Soudain, au cœur d’une semaine passée qui battait très fort, l’esprit peut-être en surchauffe par le truchement béni de tant d’émois, on a vu un drôle de tableau se dessiner dans le ciel de Paris tandis qu’au loin, la Tour Eiffel se transformait en poireau.
Pardon? Un os rayon posologie, docteur? Non, juste une façon différente de saluer l’inénarrable chapitre du surréalisme vaudois qui s’est écrit ce printemps à Roland-Garros. Timea Bacsinszky à la plume, Stan Wawrinka au pinceau et nous, on ne peut que lancer des sombreros en l’air devant l’heureux constat: Pays de Vaud, terre sainte du tennis.
Des raisons de sourire
Avant de célébrer deux destins ultra inspirants, revenons à ce fantasme absolu, qui pointa le bout de son nez jeudi dernier, en fin d’après-midi. Timea Bacsinszky et les microbes faisaient vaciller la reine Serena Williams, la Lausannoise entrevoyait la finale et nous, sachant que personne ne stopperait «Stanimal» dans le tableau masculin, on a sérieusement imaginé que deux Vaudois remporteraient de concert le tournoi le plus exigeant du monde - autant dire qu’à partir de là, tante Marcelle, qui claudique allègrement sur ses 83 balais, peut battre demain matin le record d’Usain Bolt sur 100 mètres.
Oui, sans rire, d’ailleurs on peut fournir le portable des témoins à la justice, on les voyait déjà inaugurer le bal des vainqueurs: Bacsinszky dans sa robe bleu roi, Wawrinka dans son short de plagiste, et le monde entier pour les acclamer.

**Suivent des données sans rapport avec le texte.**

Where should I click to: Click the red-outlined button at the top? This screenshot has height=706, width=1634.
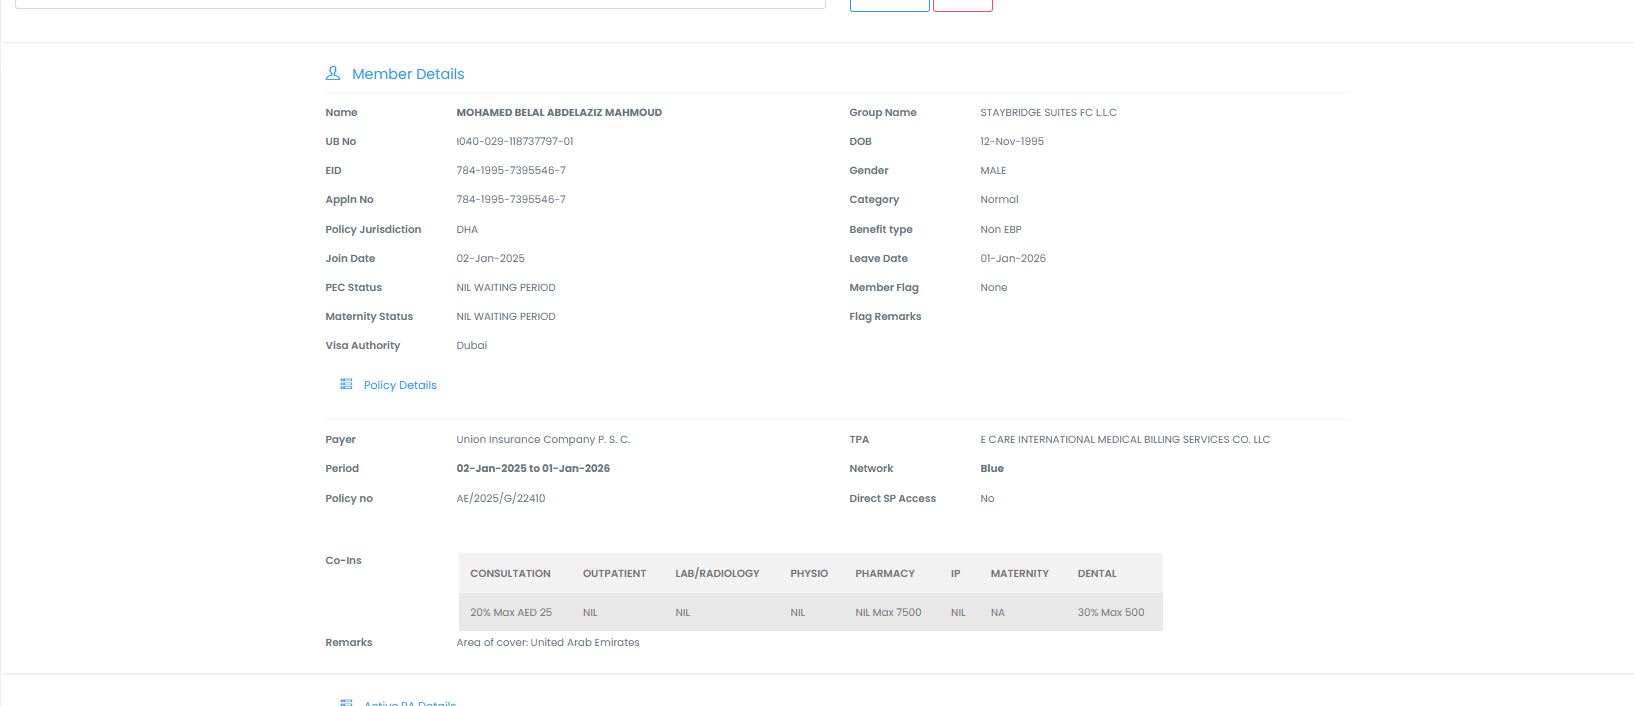(x=962, y=5)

Lui est allé au bout du rêve parisien, comme à l’Open d’Australie ou en Coupe Davis l’an passé; pour elle, finalement vaincue par la rouerie et la puissance adverses, tout s’est terminé dans les larmes. Mais lundi, à l’heure de souffler ses 26 bougies, nul doute que la femme devenue championne avait retrouvé une flopée d’excellentes raisons de sourire à l’existence - elle en a fait l’une de ses spécialités.
Son explosion au plus haut niveau (elle est désormais 15e mondiale), qui s’opère après tant de troubles, de luttes et de blessures, relève du conte de fées; et la demoiselle traverse tout ça avec un naturel, un enthousiasme confondant. Et contagieux.
A l’écart du système
Timea Bacsinszky et Stan Wawrinka nous font rêver, au point de voir des poireaux pousser où ils ne devraient pas. Davantage que le glorieux accomplissement, c’est le chemin, à la fois si tortueux et évident, qui fascine. Ils nous font rêver très fort, parce qu’ils sont devenus grands petit-à-petit - et ce n’est pas fini.
Parce qu’ils ont su affronter leurs doutes, repousser leurs limites - jusqu’où encore? - et vaincre leurs impossibilités. Parce qu’ils ont fait de leurs failles des forces, parce que les fêlés possèdent cette capacité à laisser passer la lumière par où on ne l’attend pas.
Timea Bacsinszky et Stan Wawrinka ne sont pas les fruits formatés, chouchoutés d’un système fédéral. Ce sont deux pousses qui, à quelques kilomètres et quelques années d’écart, en suivant les méandres de leur propre histoire, se sont accrochées, ont grimpé et grimpé encore, puis fini par défoncer les plafonds de l’(in)imaginable tout en gardant les pieds sur terre.
Ils ont réussi au-delà de toute espérance, y compris les leurs. Ils sont devenus eux-mêmes en allant gratter au plus profond. Ils n’ont jamais cherché à séduire et les voilà définitivement implantés dans nos cœurs.